As a product Samsung Galaxy Note 7 has had a very short product life cycle. A product life cycle is the sequence of stages from introduction, through growth and maturity to decline of a product on the market. As there is a lot of investment in new products each company aims to prolong the life cycle of their products. Many products quickly come to the market and decline and seems that Samsung Galaxy Note 7 is one of those products.
It was officially released on 19th August, 2016 as a successor of Galaxy Note 5 and launched for sales at the very start of September. Four months later it is good for nothing and Samsung is ready to shut it down. This decision of the Samsung company is unlikely to have been made under external pressure, as some analysis point out. And it shows lack of compassion on the side of Samsung which may bring further destruction to their image.
What is the cost of the biggest blunder in the electronics industry? As theory tells us every product requires a lot of advertising at its launch on the market. Samsung Galaxy Note 7 had a lot of this prior to its launch in August, 2016. After that the galaxy Note 7 phones started bursting into flames. By October Samsung managed to recall a lot of phones and replace them with new ones but the replacement phones only stoke the file under the inflammable situation of the Samsung Galaxy Note 7. The claims that the explosions were caused by the batteries produced by a third party disappeared into thin air as the replacement phones also continued to cause the problem.
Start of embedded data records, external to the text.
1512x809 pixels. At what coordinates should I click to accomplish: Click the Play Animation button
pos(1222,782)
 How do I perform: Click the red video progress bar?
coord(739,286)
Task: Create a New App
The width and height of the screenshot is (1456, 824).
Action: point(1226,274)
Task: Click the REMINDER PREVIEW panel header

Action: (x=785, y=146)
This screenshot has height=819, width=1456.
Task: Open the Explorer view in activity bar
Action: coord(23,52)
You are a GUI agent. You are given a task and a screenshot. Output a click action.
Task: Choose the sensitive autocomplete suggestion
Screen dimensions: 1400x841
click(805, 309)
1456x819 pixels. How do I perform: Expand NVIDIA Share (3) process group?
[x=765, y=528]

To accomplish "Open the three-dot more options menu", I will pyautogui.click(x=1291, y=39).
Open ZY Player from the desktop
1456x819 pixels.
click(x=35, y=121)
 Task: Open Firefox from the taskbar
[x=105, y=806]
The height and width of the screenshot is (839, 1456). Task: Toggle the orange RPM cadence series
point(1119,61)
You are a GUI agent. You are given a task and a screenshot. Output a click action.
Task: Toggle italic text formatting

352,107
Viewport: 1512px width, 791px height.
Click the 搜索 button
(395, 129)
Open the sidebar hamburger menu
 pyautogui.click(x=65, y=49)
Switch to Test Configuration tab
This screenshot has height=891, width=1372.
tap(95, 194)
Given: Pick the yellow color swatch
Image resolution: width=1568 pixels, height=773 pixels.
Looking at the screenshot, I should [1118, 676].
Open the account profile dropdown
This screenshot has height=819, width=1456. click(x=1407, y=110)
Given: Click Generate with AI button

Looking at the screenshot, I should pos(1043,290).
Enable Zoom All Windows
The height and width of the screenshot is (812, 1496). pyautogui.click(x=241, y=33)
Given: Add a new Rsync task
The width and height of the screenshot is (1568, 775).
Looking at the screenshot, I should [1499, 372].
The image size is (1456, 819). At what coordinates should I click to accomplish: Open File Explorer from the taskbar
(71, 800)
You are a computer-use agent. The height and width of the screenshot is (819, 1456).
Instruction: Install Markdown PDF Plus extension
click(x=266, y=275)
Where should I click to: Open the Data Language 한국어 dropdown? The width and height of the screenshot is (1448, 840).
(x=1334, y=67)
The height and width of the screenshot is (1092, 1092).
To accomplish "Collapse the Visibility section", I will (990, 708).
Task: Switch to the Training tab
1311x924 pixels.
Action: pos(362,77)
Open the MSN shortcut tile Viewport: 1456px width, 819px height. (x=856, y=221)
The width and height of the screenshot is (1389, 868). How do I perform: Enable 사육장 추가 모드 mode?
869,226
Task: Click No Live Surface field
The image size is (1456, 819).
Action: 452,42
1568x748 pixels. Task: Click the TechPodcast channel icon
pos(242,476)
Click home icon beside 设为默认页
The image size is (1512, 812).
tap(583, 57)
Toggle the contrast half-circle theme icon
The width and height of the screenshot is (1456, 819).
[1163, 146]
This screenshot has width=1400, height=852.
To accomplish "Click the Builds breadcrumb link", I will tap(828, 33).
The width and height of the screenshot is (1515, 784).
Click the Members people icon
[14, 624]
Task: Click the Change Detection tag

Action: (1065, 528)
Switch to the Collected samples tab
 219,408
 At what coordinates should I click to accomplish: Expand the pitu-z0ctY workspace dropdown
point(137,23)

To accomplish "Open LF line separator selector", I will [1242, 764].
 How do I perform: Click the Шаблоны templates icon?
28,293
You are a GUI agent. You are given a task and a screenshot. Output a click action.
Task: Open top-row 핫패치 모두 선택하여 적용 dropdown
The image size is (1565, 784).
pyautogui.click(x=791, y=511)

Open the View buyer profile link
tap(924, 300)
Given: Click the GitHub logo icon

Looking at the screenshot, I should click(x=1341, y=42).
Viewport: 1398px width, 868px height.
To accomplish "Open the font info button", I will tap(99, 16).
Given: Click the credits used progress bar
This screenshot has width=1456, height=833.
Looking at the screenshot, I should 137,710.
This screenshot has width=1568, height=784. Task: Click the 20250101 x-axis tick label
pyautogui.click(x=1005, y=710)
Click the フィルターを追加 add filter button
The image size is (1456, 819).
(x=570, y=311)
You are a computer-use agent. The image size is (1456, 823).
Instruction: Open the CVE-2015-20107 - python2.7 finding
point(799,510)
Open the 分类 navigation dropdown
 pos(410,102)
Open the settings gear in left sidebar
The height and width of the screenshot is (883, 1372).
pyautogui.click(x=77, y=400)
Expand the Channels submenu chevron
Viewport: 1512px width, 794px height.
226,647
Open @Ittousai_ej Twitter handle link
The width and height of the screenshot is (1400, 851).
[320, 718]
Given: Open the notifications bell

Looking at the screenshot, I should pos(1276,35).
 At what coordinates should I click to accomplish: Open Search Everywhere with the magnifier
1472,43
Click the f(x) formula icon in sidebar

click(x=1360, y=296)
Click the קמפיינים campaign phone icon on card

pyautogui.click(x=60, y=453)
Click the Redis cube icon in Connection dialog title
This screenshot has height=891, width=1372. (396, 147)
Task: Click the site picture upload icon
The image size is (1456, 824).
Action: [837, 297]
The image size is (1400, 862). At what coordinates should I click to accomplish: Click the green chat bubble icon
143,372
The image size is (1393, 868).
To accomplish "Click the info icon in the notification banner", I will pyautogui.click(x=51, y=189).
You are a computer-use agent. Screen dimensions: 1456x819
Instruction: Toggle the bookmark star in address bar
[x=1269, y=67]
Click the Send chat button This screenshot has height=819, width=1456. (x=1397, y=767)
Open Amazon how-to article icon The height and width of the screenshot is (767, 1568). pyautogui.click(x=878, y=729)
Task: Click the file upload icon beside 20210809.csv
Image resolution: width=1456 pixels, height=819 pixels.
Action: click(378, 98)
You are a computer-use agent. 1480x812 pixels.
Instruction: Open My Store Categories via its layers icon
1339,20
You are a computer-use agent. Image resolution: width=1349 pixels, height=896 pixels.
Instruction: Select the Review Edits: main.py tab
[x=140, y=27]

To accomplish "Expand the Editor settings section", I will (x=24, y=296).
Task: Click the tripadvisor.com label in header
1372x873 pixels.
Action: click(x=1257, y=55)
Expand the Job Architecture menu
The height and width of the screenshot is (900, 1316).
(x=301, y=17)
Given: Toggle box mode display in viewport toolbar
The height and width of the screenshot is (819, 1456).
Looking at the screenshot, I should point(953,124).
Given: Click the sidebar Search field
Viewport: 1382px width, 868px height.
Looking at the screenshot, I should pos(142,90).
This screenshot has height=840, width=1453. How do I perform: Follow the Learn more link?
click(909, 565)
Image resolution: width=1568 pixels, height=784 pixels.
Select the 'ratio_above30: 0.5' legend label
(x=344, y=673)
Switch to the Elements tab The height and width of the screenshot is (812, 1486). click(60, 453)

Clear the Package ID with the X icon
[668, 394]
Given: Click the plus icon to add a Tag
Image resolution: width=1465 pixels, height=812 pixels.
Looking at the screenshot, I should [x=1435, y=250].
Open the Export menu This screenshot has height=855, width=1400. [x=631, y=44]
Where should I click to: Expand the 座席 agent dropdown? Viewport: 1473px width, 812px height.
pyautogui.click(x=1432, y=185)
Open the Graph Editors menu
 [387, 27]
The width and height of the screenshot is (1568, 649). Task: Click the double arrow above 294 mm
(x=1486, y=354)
Killing the Galaxy Note 7 means Samsung will lose potential sales of 19 million phones, or nearly $17 billion, which the company was expected to make during the device’s product cycle, according to Credit Suisse analysts cited by Reuters.
Samsung has $70 million on its balance sheet and can absorb the losses caused by the Samsung Galaxy Note 7 unrealized sales. But the bigger problem for the company will be the impact of this crisis on its reputation and the Galaxy brand.
During this holiday season Apple will surely try to capitalize on its iPhone 7, and so will Google with its new smartphone. Whether Samsung will be able to gain the trust of consumers is to be seen in the new year when they launch their Galaxy Note 8 or the planned fold-able smartphone.